The election law adopted for the 1995 election was similar to that adopted for the 1993 election, with some minor modifications. First, to secure a place on the proportional representation ballot, parties had to have registered with the Ministry of Justice no later than six months before the election, and the number of signatures they had to gather rose from 100,000 to 200,000. Second, invalid votes were now included in the calculation of the 5.0 percent threshold. Third, on the single-member district ballot, party endorsements of candidates were indicated.

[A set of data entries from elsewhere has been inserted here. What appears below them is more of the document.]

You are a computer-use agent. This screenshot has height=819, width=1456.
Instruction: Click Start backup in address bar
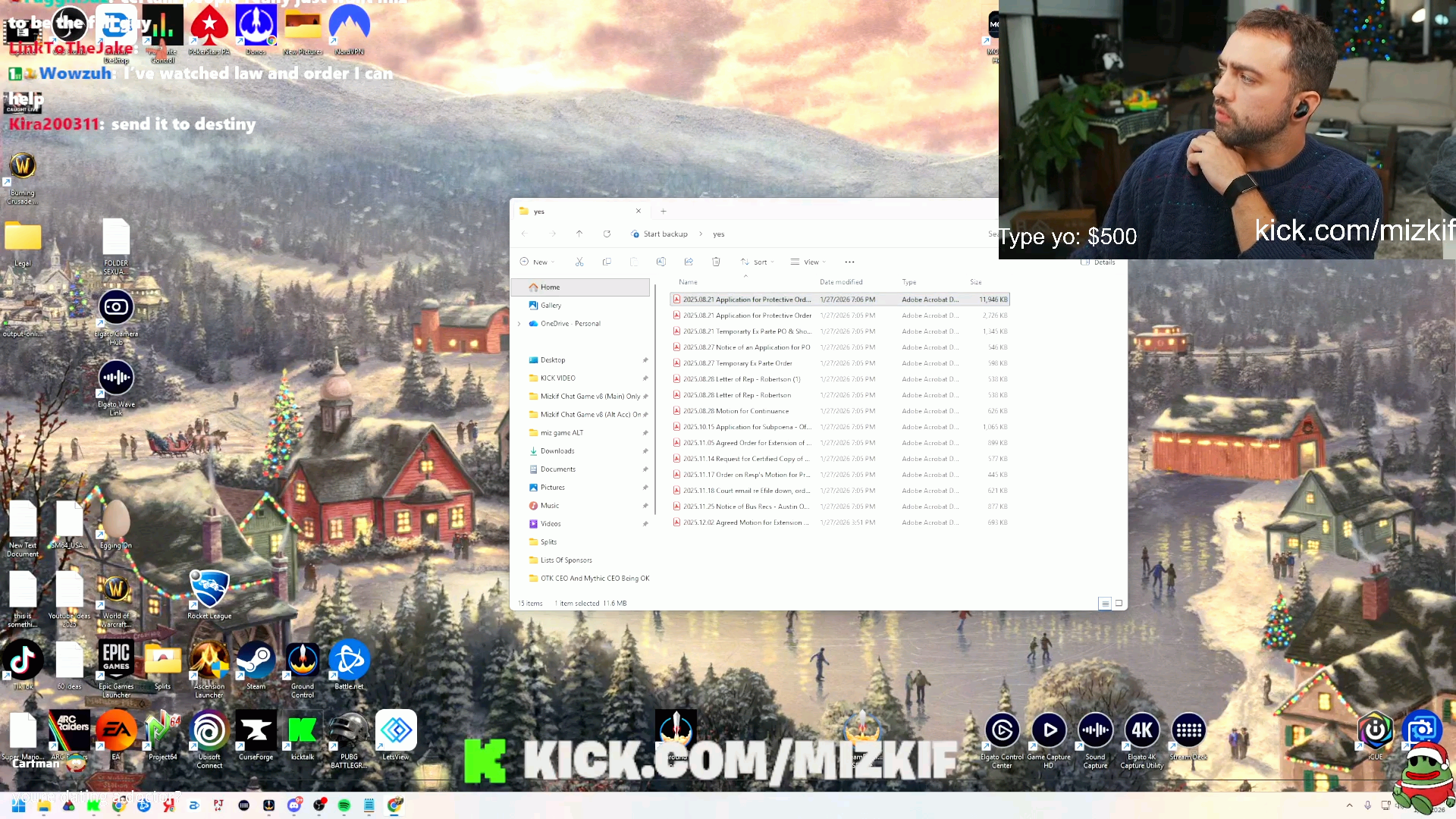665,234
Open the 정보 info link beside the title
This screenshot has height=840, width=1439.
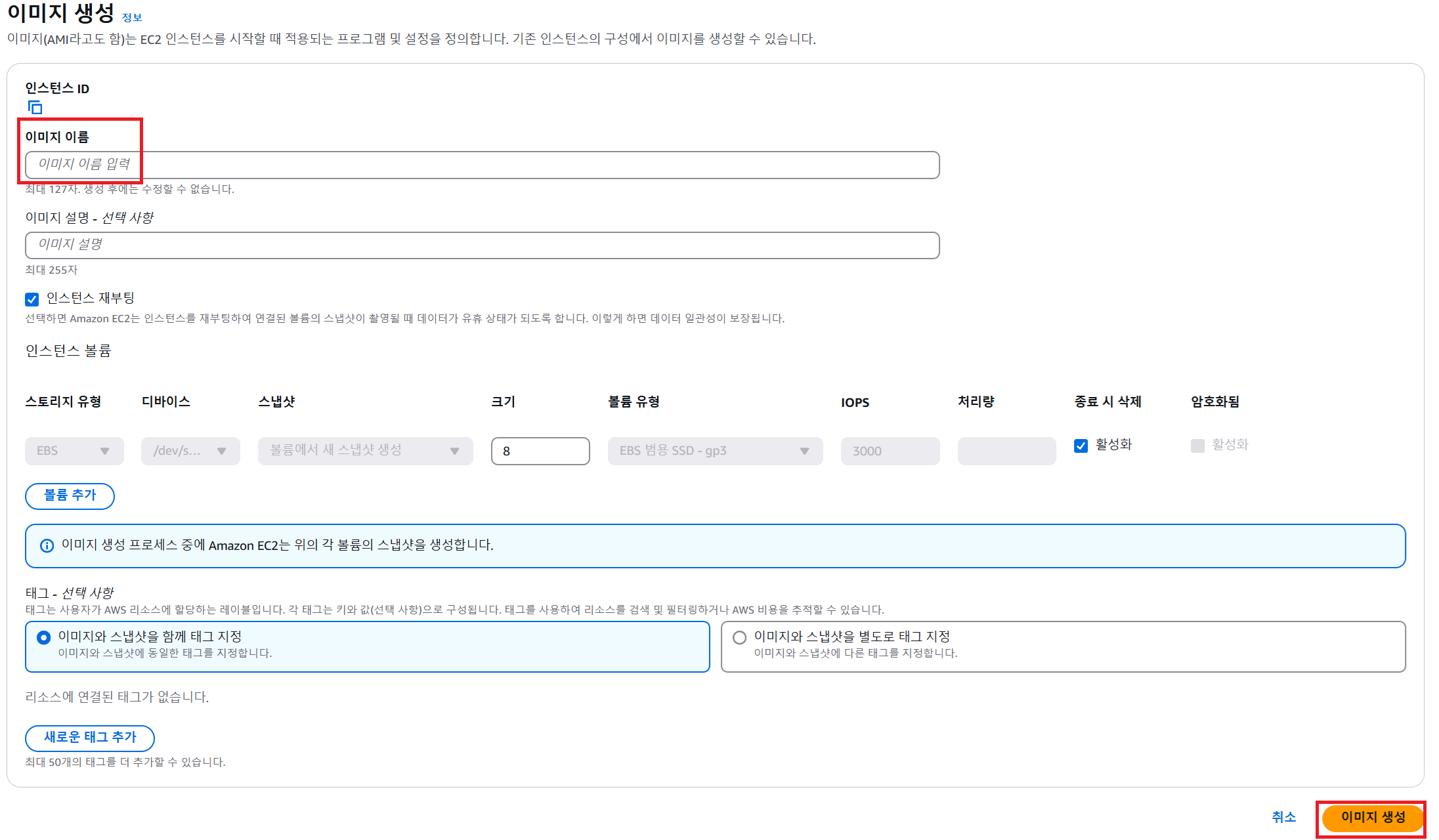coord(132,17)
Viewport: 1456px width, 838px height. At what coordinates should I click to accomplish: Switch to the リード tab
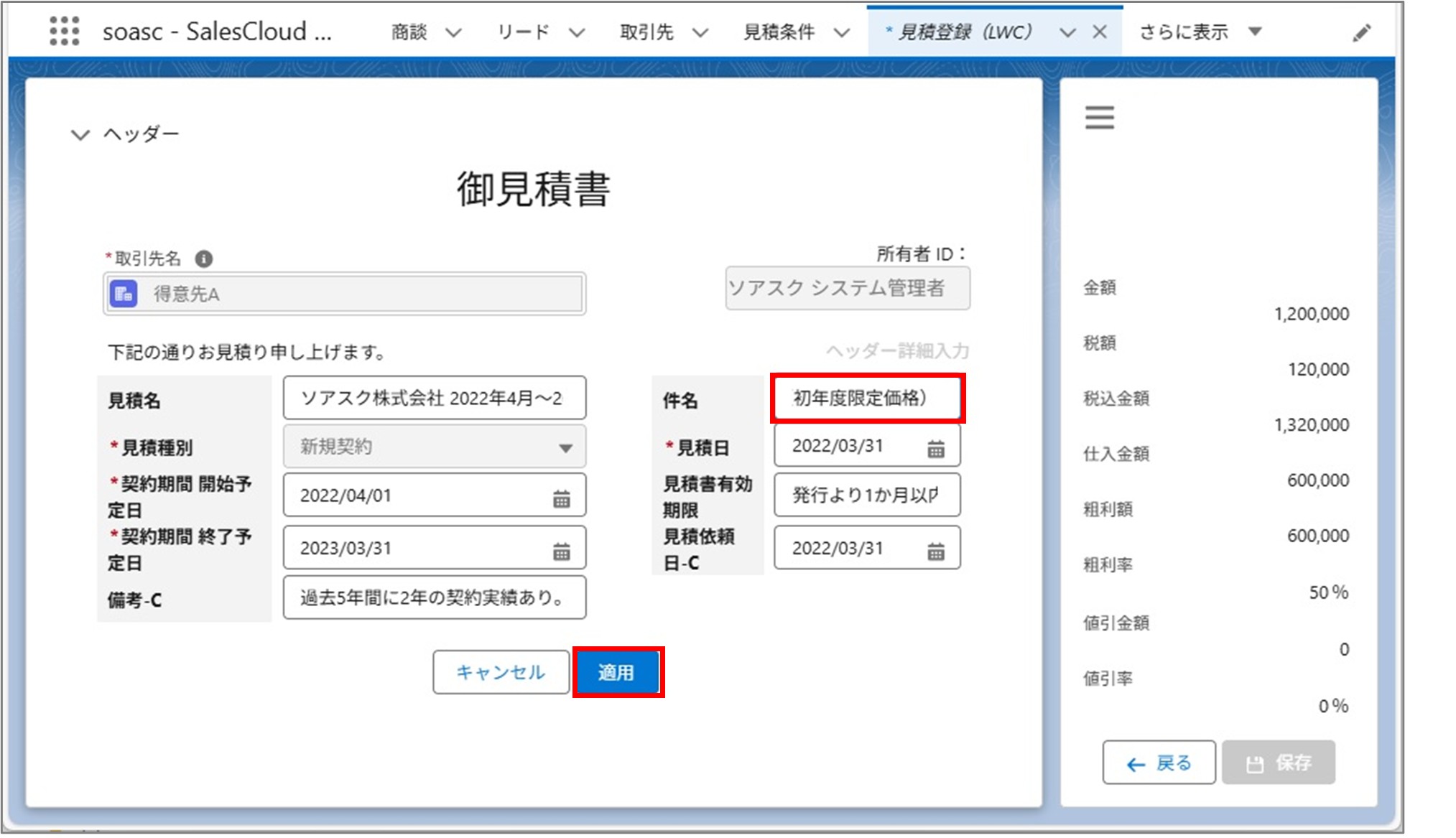click(522, 32)
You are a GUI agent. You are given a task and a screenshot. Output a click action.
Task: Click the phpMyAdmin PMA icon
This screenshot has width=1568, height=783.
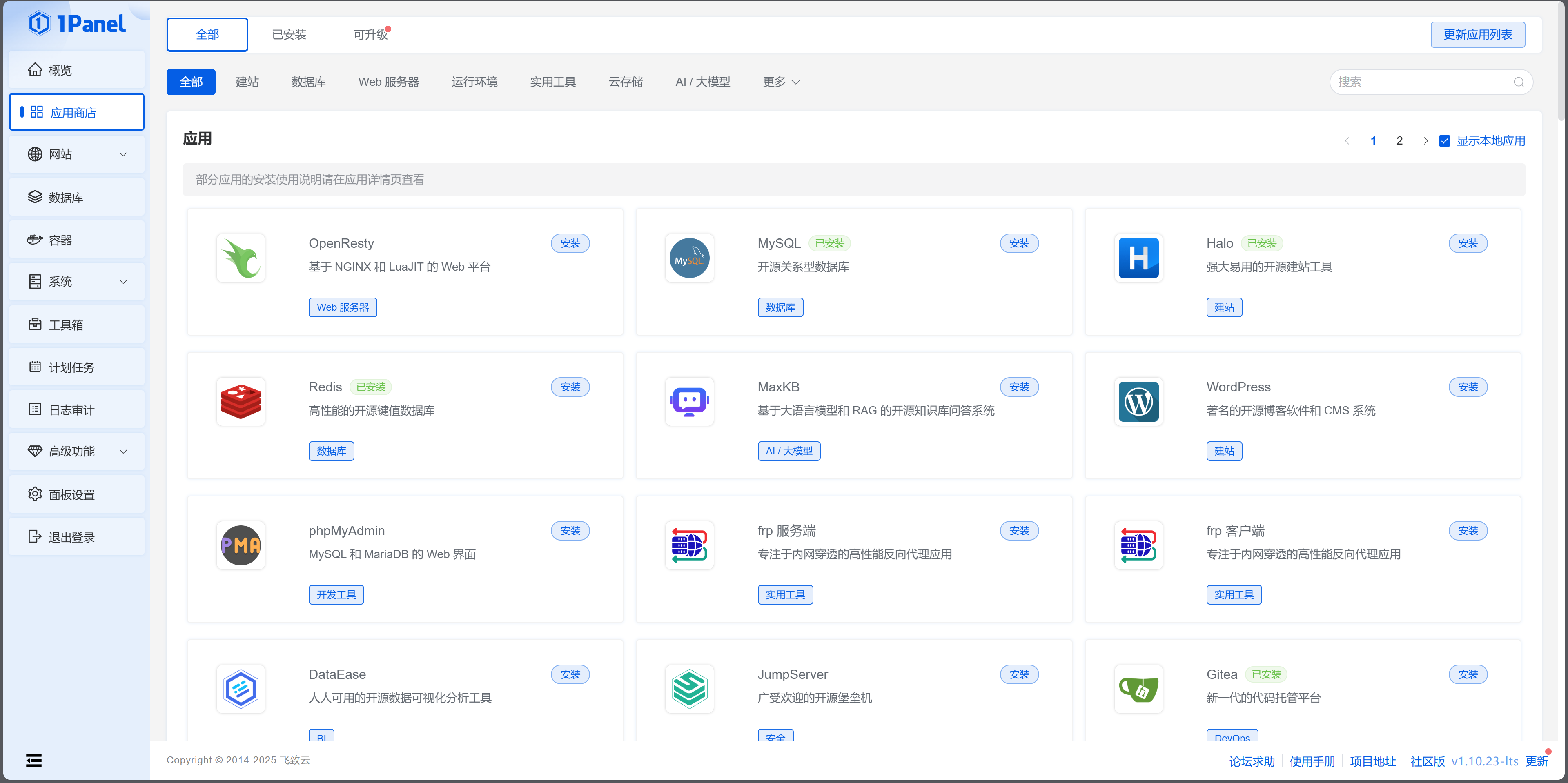pos(241,545)
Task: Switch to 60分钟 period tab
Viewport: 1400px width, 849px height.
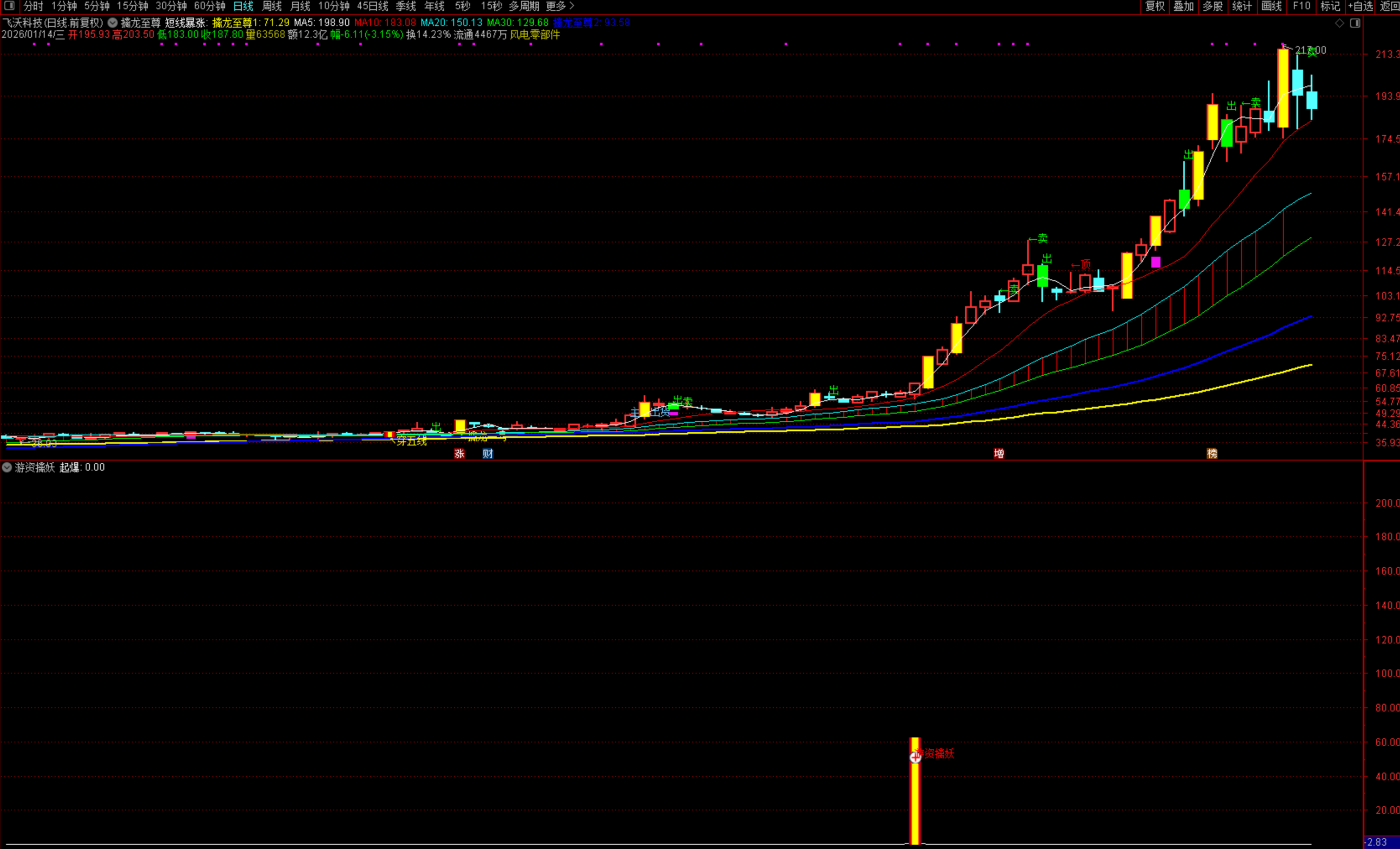Action: click(x=209, y=5)
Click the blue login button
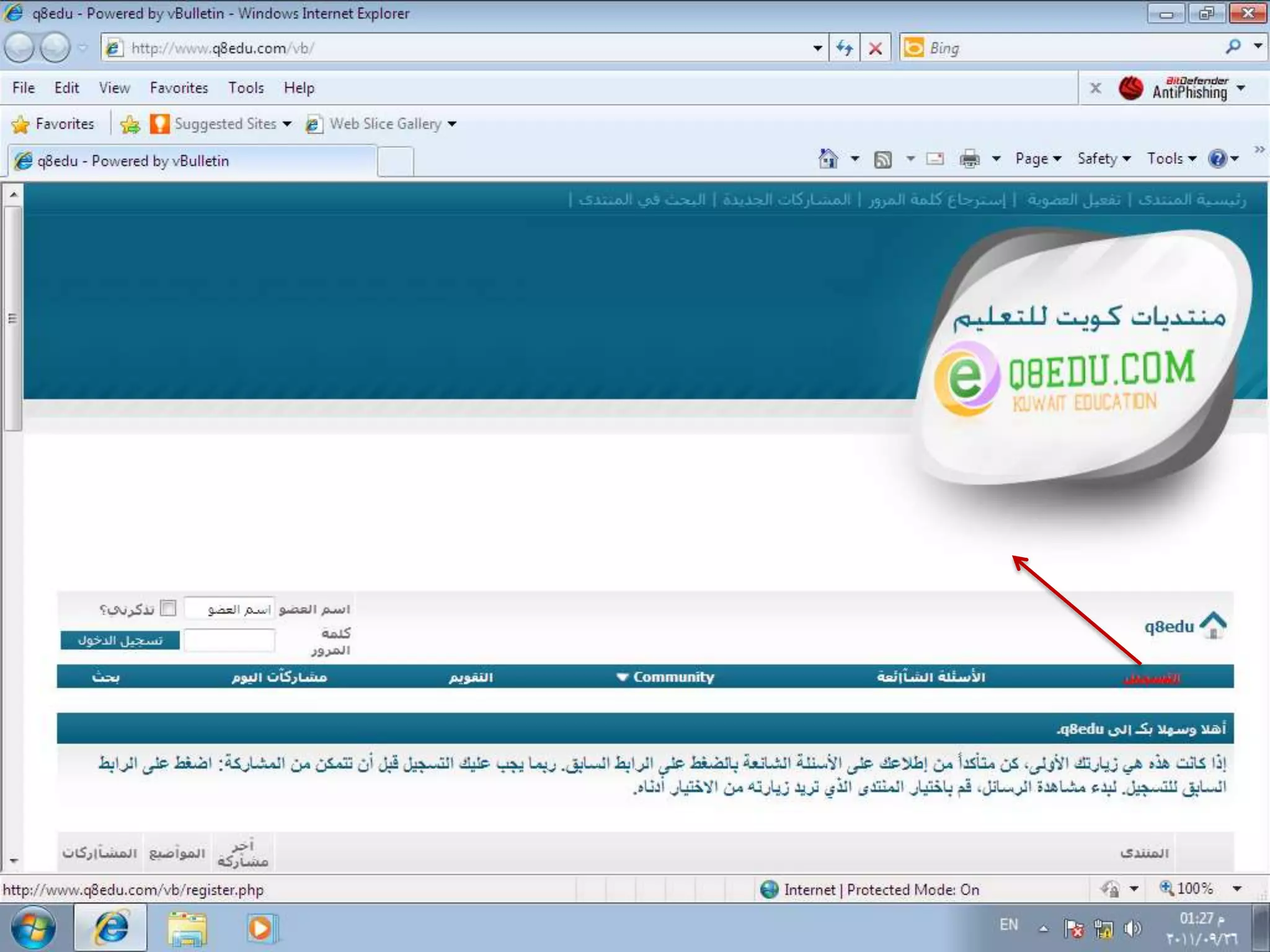Viewport: 1270px width, 952px height. click(x=120, y=640)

Our Home – Russia had weightier resources and soon acquired the nickname of “party of power” for its reliance on elite political and economic office holders. It was also referred to as “Our Home Is Gazprom” for its close ties to Gazprom’s substantial financial resources. Most of the cabinet ministers joined the bloc, and a number of business leaders and regional political elites affiliated with it. However, almost no other parties entered it, and many SMD candidates who had initially affiliated with the party soon left it. One of the early parties to enter the bloc, Sergei Shakhrai’s Party of Russian Unity and Accord, also deserted it in August. In the election, the Our Home Is Russia bloc took 10.1% of the vote, enough to form a faction in the Duma but not enough to serve as a dominant or pivotal force in parliament or in the regions. At its peak, the party claimed the membership of around one third of Russia’s governors. However, both the center and regional elites made only ephemeral commitments to Our Home is Russia.
As a result of these elections, the Communists and their satellites, the Agrarians and other left-wing deputies, controlled a little less than the half of the seats. The populistLDPR occasionally sided with the left majority, but often supported the government. As in the previous Duma, the parliamentary groups of independent deputies had a significant influence on the balance of power in the parliament.